Editorial: Theranostics as a driving force in nuclear medicine

Editorial on the Research Topic
Theranostics as a driving force in nuclear medicine

In the last decade, there has been a widespread and rapidly evolving use of the concept of “theranostics” within the field of nuclear medicine (1). Briefly, theranostics describes the in vivo identification of a target for therapy through the use of diagnostic imaging – most often through positron emission tomography (PET) radiotracers – and the subsequent leveraging of that target by the application of therapeutic molecules – generally β-particle- or α-particle-emitting labeled agents. In its very essence, theranostics is precision medicine in that the right patient is identified by PET uptake and the right medication is subsequently administered through a targeted theranostic (2).

The archetype of theranostics is the use of iodine-123 for imaging and iodine-131 for therapy, with such therapy having first been carried out by Saul Hertz in 1941 (3). In more recent years, we have seen that theranostic approaches for neuroendocrine tumors (4) and prostate cancer (5, 6) can be life-extending treatments. Those observations have supercharged interest in the field of nuclear medicine and emphasized the need for a robust pipeline of future theranostic agents. The clinical and pre-clinical pipelines are both brimming with potentially impactful agents that achieve optimal results by either leveraging new targets (7), utilizing radionuclides that are more energetic than currently approved agents (8), or making use of medicinal chemistry techniques to avoid toxicities from on-target or off-target binding in normal tissues (9).

Given the rapid (and accelerating) changes in the field, our special issue, titled “Theranostics as a Driving Force in Nuclear Medicine”, sought to engage potential authors who could provide manuscripts on a wide range of different topics across the theranostics space – from preclinical discovery through advanced clinical applications. We believe the carefully selected articles in this issue meet that objective.

For example, Chen et al. provided an excellent manuscript that described the synthesis and preclinical evaluation of a radiofluorinated PET radiotracer for imaging of the fibroblast growth factor receptor-1 (FGFR1), a target commonly found on various types of cancer. The authors found that their agent, ¹⁸F-FGFR1 had high uptake in RT-112 xenografts with low uptake in tissues that do not express FGFR1, thus suggesting their agent has clinical promise for imaging and therapy of FGFR1-expressing tumors.

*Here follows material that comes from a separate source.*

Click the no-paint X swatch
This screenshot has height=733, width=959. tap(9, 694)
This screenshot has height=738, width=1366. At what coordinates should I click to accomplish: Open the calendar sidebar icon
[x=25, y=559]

Moving on to another preclinical topic with important implications for eventual clinical imaging, Huang et al. provided an in-depth overview of efforts to image hypoxia with PET radiotracers. The development of hypoxia in tumors portends a poor prognosis with resistance to common therapeutic methods and higher rates of recurrence and metastasis. Hypoxia imaging has the potential limitation that the low blood flow to hypoxic regions of a tumor may lead to decreased radiotracer deliver and uptake. However, the likely impending regulatory approval of an imaging agent for carbonic anhydrase IX (⁸⁹Zr-girentuximab), a hypoxia marker in many tumors, emphasizes the need for an understanding of this group of imaging agents (10).

As a final preclinical effort, Singh et al. describe the application of prostate-specific membrane antigen (PSMA)-targeted radiotracers in models of clear cell renal cell carcinoma (ccRCC). The routine clinical use of PSMA-targeted theranostic agents in men with metastatic, castration-resistant prostate cancer, combined with the known high PSMA expression in the tumor neovasculature of ccRCC (11), makes their work a highly appealing application of theranostics. The authors report that α-particle-emitting agents provided tumor growth control and a survival advantage in murine models of ccRCC.

The scope of the manuscripts in this special issue transitions to more immediately clinically relevant work in the other submitted papers. In a manuscript from Wang and Kiess, the argument for leveraging the use of prostate-specific membrane antigen (PSMA)-targeted theranostics in non-prostate cancers is convincingly made. Numerous non-prostate cancers express PSMA – primarily in the tumor neovasculature (12). Indeed, targets such as PSMA, fibrinogen-activating protein (FAP), and FGFR1 might best be thought of as pan-cancer targets whose expression can be interrogated via PET imaging and then acted upon if appropriate levels of target are present. The authors ultimately conclude that there is theranostic promise for PSMA agents across different cancers, but that more study is needed to define appropriate patient cohorts and determine dosimetry and efficacy.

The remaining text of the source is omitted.